### Exercise materials
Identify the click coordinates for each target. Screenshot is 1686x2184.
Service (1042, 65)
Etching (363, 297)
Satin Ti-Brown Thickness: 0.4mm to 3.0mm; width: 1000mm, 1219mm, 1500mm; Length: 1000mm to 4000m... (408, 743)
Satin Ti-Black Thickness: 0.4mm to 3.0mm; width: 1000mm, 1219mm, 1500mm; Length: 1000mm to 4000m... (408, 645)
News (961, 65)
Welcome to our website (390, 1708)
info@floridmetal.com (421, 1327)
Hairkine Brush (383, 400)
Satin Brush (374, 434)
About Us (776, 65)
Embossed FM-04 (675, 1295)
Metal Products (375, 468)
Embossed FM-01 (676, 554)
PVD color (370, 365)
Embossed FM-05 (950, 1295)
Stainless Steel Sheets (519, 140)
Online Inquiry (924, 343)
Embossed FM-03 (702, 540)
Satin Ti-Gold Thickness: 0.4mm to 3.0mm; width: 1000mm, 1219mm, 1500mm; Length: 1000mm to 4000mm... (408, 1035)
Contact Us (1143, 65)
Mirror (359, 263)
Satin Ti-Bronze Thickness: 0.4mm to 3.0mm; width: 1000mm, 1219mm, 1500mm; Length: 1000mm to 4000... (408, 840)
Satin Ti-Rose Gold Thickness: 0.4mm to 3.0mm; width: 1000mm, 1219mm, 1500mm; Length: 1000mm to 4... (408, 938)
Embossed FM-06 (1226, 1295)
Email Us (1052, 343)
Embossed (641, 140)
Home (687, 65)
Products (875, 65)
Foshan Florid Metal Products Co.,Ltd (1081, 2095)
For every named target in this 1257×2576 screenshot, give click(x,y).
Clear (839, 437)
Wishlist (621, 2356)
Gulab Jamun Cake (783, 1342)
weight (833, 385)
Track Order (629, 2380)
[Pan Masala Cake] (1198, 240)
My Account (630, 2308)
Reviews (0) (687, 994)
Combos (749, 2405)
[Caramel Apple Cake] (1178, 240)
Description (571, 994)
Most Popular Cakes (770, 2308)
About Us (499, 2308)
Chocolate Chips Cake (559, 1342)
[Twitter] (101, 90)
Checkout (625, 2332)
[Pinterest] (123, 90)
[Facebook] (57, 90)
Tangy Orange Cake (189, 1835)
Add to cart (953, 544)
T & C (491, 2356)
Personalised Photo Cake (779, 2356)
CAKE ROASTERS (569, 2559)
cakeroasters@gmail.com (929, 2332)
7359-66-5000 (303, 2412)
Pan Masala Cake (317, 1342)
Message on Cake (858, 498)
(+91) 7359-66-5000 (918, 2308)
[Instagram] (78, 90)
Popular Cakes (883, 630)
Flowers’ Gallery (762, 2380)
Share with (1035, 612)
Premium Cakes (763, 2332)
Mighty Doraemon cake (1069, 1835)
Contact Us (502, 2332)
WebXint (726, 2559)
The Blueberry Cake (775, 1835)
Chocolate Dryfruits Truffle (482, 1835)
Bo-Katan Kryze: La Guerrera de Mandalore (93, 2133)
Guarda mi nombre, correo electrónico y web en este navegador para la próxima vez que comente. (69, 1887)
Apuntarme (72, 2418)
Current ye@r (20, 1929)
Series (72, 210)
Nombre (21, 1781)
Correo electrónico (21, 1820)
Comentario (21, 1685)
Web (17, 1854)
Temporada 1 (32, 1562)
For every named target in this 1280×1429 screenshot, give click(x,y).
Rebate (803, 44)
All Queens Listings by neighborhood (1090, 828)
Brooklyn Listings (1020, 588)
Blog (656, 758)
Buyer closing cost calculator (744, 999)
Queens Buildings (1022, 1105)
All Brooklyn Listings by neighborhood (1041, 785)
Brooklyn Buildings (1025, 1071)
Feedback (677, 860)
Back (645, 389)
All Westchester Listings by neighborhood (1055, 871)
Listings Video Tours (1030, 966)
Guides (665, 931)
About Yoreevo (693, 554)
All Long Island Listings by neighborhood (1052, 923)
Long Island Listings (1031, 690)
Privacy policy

### Your assignment
Each record needs to be given again exactly.

### Result
Identify the click coordinates for each target. Screenshot is 1686x2184.
Service (1042, 65)
Etching (363, 297)
Satin Ti-Brown Thickness: 0.4mm to 3.0mm; width: 1000mm, 1219mm, 1500mm; Length: 1000mm to 4000m... (408, 743)
Satin Ti-Black Thickness: 0.4mm to 3.0mm; width: 1000mm, 1219mm, 1500mm; Length: 1000mm to 4000m... (408, 645)
News (961, 65)
Welcome to our website (390, 1708)
info@floridmetal.com (421, 1327)
Hairkine Brush (383, 400)
Satin Brush (374, 434)
About Us (776, 65)
Embossed FM-04 (675, 1295)
Metal Products (375, 468)
Embossed FM-01 (676, 554)
PVD color (370, 365)
Embossed FM-05 (950, 1295)
Stainless Steel Sheets (519, 140)
Online Inquiry (924, 343)
Embossed FM-03 (702, 540)
Satin Ti-Gold Thickness: 0.4mm to 3.0mm; width: 1000mm, 1219mm, 1500mm; Length: 1000mm to 4000mm... (408, 1035)
Contact Us (1143, 65)
Mirror (359, 263)
Satin Ti-Bronze Thickness: 0.4mm to 3.0mm; width: 1000mm, 1219mm, 1500mm; Length: 1000mm to 4000... (408, 840)
Satin Ti-Rose Gold Thickness: 0.4mm to 3.0mm; width: 1000mm, 1219mm, 1500mm; Length: 1000mm to 4... (408, 938)
Embossed FM-06 (1226, 1295)
Email Us (1052, 343)
Embossed (641, 140)
Home (687, 65)
Products (875, 65)
Foshan Florid Metal Products Co.,Ltd (1081, 2095)
For every named target in this 1257×2576 screenshot, give click(x,y).
Clear (839, 437)
Wishlist (621, 2356)
Gulab Jamun Cake (783, 1342)
weight (833, 385)
Track Order (629, 2380)
[Pan Masala Cake] (1198, 240)
My Account (630, 2308)
Reviews (0) (687, 994)
Combos (749, 2405)
[Caramel Apple Cake] (1178, 240)
Description (571, 994)
Most Popular Cakes (770, 2308)
About Us (499, 2308)
Chocolate Chips Cake (559, 1342)
[Twitter] (101, 90)
Checkout (625, 2332)
[Pinterest] (123, 90)
[Facebook] (57, 90)
Tangy Orange Cake (189, 1835)
Add to cart (953, 544)
T & C (491, 2356)
Personalised Photo Cake (779, 2356)
CAKE ROASTERS (569, 2559)
cakeroasters@gmail.com (929, 2332)
7359-66-5000 (303, 2412)
Pan Masala Cake (317, 1342)
Message on Cake (858, 498)
(+91) 7359-66-5000 (918, 2308)
[Instagram] (78, 90)
Popular Cakes (883, 630)
Flowers’ Gallery (762, 2380)
Share with (1035, 612)
Premium Cakes (763, 2332)
Mighty Doraemon cake (1069, 1835)
Contact Us (502, 2332)
WebXint (726, 2559)
The Blueberry Cake (775, 1835)
Chocolate Dryfruits Truffle (482, 1835)
Bo-Katan Kryze: La Guerrera de Mandalore (93, 2133)
Guarda mi nombre, correo electrónico y web en este navegador para la próxima vez que comente. (69, 1887)
Apuntarme (72, 2418)
Current ye@r (20, 1929)
Series (72, 210)
Nombre (21, 1781)
Correo electrónico (21, 1820)
Comentario (21, 1685)
Web (17, 1854)
Temporada 1 (32, 1562)
For every named target in this 1280×1429 screenshot, give click(x,y).
Rebate (803, 44)
All Queens Listings by neighborhood (1090, 828)
Brooklyn Listings (1020, 588)
Blog (656, 758)
Buyer closing cost calculator (744, 999)
Queens Buildings (1022, 1105)
All Brooklyn Listings by neighborhood (1041, 785)
Brooklyn Buildings (1025, 1071)
Feedback (677, 860)
Back (645, 389)
All Westchester Listings by neighborhood (1055, 871)
Listings Video Tours (1030, 966)
Guides (665, 931)
About Yoreevo (693, 554)
All Long Island Listings by neighborhood (1052, 923)
Long Island Listings (1031, 690)
Privacy policy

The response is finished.